Self Doubt’s Lasting Legacy

But solid food belongs to those who are of full age, that is, those who by reason of use have their senses exercised to discern both good and evil.

-Hebrews 5:14, NKJV

I still struggle honoring my own experience as valid.

Cheaters are “good” at devaluing the faithful spouse’s experience. They do not want them to believe the obvious truth about how awful the cheater is treating them.

You see self doubt serves cheaters.

The energy you are spending questioning yourself about whether this is abuse is time and energy you are not putting towards protecting yourself and gaining freedom from the cheater.

This is why having good friends who validate your feelings is SOOO important!

The gift of having someone support you in calling what you have experienced unacceptable helps break the cycle of self doubt. It can snap you out of the loop.

This is one of the main functions of this blog ministry. I hope you find such validation here as adultery is never acceptable!

One thought on “Self Doubt’s Lasting Legacy”

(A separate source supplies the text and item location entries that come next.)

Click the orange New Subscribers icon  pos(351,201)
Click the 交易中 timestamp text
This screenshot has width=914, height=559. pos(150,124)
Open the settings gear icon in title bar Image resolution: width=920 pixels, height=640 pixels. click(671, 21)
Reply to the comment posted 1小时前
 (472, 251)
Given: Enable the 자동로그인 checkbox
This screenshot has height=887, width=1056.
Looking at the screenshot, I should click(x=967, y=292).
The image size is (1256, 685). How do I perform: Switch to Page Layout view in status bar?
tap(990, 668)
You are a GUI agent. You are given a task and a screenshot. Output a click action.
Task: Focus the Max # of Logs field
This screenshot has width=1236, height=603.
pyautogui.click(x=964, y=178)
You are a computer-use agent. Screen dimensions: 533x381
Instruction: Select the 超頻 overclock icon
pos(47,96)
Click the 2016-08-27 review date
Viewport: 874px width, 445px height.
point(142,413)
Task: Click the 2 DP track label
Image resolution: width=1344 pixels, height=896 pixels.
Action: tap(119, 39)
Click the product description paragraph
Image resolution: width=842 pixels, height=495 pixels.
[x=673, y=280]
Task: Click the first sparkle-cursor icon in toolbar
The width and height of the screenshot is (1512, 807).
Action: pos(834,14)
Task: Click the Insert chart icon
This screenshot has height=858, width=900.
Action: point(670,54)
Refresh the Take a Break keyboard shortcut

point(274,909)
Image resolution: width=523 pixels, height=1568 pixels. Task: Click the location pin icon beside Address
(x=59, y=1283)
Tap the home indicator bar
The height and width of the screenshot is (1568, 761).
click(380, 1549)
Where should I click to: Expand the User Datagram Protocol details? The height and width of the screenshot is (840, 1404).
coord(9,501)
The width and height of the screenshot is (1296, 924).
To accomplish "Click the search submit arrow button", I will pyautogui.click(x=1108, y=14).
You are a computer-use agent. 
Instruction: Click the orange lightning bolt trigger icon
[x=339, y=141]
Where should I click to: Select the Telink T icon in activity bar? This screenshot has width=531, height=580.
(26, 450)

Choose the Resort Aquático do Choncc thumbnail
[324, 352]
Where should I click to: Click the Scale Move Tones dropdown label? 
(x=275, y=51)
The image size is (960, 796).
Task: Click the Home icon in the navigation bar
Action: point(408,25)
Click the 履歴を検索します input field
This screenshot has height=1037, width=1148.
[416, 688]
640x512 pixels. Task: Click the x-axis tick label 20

  1. Why Does Gaslighting Work? There Are More Than A Few Reasons:

    Gaslighting exploits any existing self-doubt about one’s capabilities as well as any past traumas that may cause the victim to feel too “damaged” to see reality clearly.
    Gaslighting exhausts a victim’s internal resources so they are unable to self-validate and eventually give into a sense of learned helplessness.
    Gaslighting depletes individuals of a stable sense of self-worth and certainty about how they interpret the world.
    Gaslighting manufactures insecurities and fears that never existed, causing the victim to focus on his/her perceived flaws rather than the abuser’s transgressions.
    Gaslighting causes the survivor to investigate whether he or she has done something wrong, instead of looking at the perpetrator’s behavior as the cause of concern.
    Gaslighting sets up survivors to fail no matter what they do; abusers will demonstrate disapproval regardless of how hard the survivor tries to please the abuser. Whether victims stay silent and compliant or aggressive and assertive, they will be punished. By moving the goalposts, the perpetrator is able to shift their expectations and their claims at the drop of a hat.
    Gaslighting diverts from, denies, rationalizes and minimizes horrific acts of psychological and physical violence.
    Gaslighting creates a dangerous form of retaliation for victims speaking out, because each time they do, they are met with a psychological or even physical assault that causes them to feel increasingly diminished.